### Text block:
# Meteorite Landings - Problematic and Data Analysis

Data source: [https://www.kaggle.com/nasa/meteorite-landings](https://www.kaggle.com/nasa/meteorite-landings)
<br>
Meteorite classification: [https://en.wikipedia.org/wiki/Meteorite_classification](https://en.wikipedia.org/wiki/Meteorite_classification)

## Data Quality

According to the [Kaggle Dataset Page](https://www.kaggle.com/nasa/meteorite-landings), a few dates are incorrectly parsed
and are either < 860 BCE or > 2016. There may be some other errors.

Some entries have a latitude-longitude value of 0N/0E, they are probably incorrect because these are meteorites whose precise
landing could not be know (e.g. meteor spotted landing over the ocean), or whose landing location was simply not reported.
It is worth noting that many of these were discovered in Antartica, but no better location information is recorded in the dataset.

Just for good measure, let's check the indicated masses are correct, we remove masses indicated as 0.0.
Below we filter the data, indicate the number of invalid entries and keep the incomplete/invalid entries in separate datasets.

In [None]:
import csv, re

RAW_DATA_FILE = "MeteoriteLandings.csv"
VALID_DATA_FILE = f"{RAW_DATA_FILE[:-4]}_Valid.csv"
INVALID_DATA_FILE = f"{RAW_DATA_FILE[:-4]}_Invalid.csv"

with open(RAW_DATA_FILE) as csv_file, open(VALID_DATA_FILE, mode='w') as valid_file, open(INVALID_DATA_FILE, mode='w') as invalid_file:
    # Initialize writers and readers
    reader = csv.DictReader(csv_file)
    valid_writer = csv.DictWriter(valid_file, reader.fieldnames)
    valid_writer.writeheader()
    invalid_writer = csv.DictWriter(invalid_file, reader.fieldnames)
    invalid_writer.writeheader()

    # Prepare regexes for date, mass and lat-lon
    date_regex = re.compile(r'^\d+/\d+/(\d+) \d+:\d+:\d+ (AM|PM)$')
    mass_regex = re.compile(r'^\d+(.\d+)?$')
    latlon_regex = re.compile(r'^\((-?\d+\.\d+), (-?\d+\.\d+)\)$')

    # Tells us if a line is malformed
    def valid(line) -> bool:
        # Check date
        date = line['year']
        match = date_regex.match(date)
        if match:
            # Check year of date
            year = int(match.group(1))
            if year > 2016 or year < 860:
                return False
        else:
            return False

        # Check mass (exclude mass = 0 or invalid)
        mass = line['mass (g)']
        match = mass_regex.match(mass)
        if match:
            value = float(mass)
            if value <= 0:
                return False
        else:
            return False

        # Check latlon
        latlon = line['GeoLocation']
        match = latlon_regex.match(latlon)
        if match:
            # Check each value
            lat, lon = float(match.group(1)), float(match.group(2))

### Data extract:

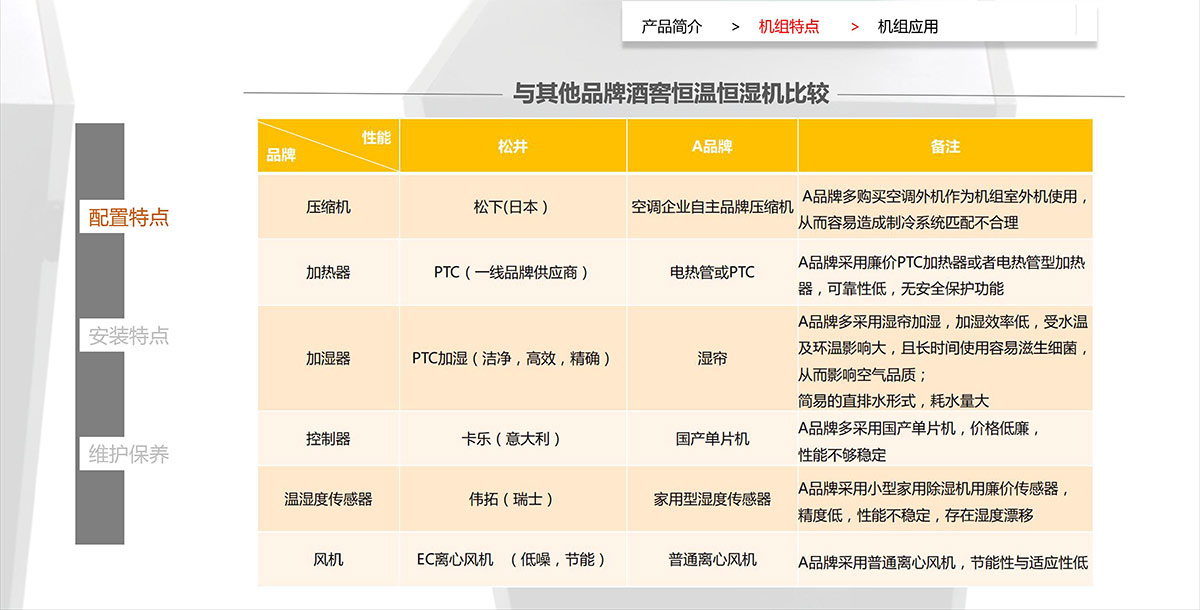Click the 性能/品牌 diagonal header cell
1200x610 pixels.
pyautogui.click(x=328, y=146)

### Requests:
1. Translate this sentence from the meteorite landings notebook into Spanish: "Below we filter the data, indicate the number of invalid entries and keep the incomplete/invalid entries in separate datasets."
2. According to the meteorite landings notebook, what years do the incorrectly parsed dates fall outside of?
3. Pick up the meteorite landings notebook after its last line and carry it on.
The lines have no role in any of this.

### Exercise answers:
1. A continuación filtramos los datos, indicamos el número de entradas no válidas y guardamos las entradas incompletas/no válidas en conjuntos de datos separados.

2. They are either earlier than 860 BCE or later than 2016.

3.
            if lat == 0 or lon == 0:
                return False
        else:
            return False
        
        return True

    # Filter entries
    valid_num, invalid_num, total_num = 0, 0, 0
    for raw_line in reader:
        total_num += 1
        if not valid(raw_line):
            # Write in invalid writer
            invalid_num += 1
            invalid_writer.writerow(raw_line)
        else:
            # Write in valid writer
            valid_num += 1
            valid_writer.writerow(raw_line)

    # Display results
    valid_percentage = int(valid_num * 100 / total_num)
    print(f"{valid_num} valid lines out of {total_num} lines ({valid_percentage}%)")
    print(f"{invalid_num} invalid lines out of {total_num} lines ({100 - valid_percentage}%)")

We see about 69% of our dataset contains **both** valid years and coordinates. Later we could separate the invalid data into different datasets, depending on which data is missing: year, location, or both.

## Problematic

**Are all meteors striking the earth equal in terms of mass and composition? If not, do some types strike more often than others?** We could plot the number of recorded falls vs. class of meteorites, also vs. meteorite mass. **Do some classes of meteors tend to strike the earth on different latitudes?** We could link this with a geographical representation to see whether this is true. Both could be related to the possibly different orbits that different classes of asteroids follow around the Sun.

## Data Analysis

As seen above, about 69% of our dataset (31687 lines) contains both valid year and location.

How many classes are listed in the file and how are they distributed?

What is the range of their mass and how is their mass distributed?

In [None]:
from collections import OrderedDict
import math, matplotlib.pyplot as plt

masses = []
with open(VALID_DATA_FILE) as valid_file:
    # Initialize reader
    reader = csv.DictReader(valid_file)

    # Gather statistics
    classes = dict()
    min_mass, max_mass = math.inf, 0
    for line in reader:
        class_ = line['recclass']
        if class_ in classes:
            classes[class_] += 1
        else:
            classes[class_] = 1

        mass = float(line['mass (g)'])
        masses.append(mass)
        if mass < min_mass:
            min_mass = mass
        if mass > max_mass:
            max_mass = mass

    print(f"Number of classes: {len(classes.keys())}")
    print(f"Min mass = {min_mass}, max mass = {max_mass}")

    # Histogram for classes
    sorted_classes = OrderedDict({ k:v for k, v in sorted(list(classes.items()), key=lambda elem: elem[1], reverse=True) })
    plt.figure(figsize=(40, 20))
    plt.suptitle("Class Distribution", fontsize=64)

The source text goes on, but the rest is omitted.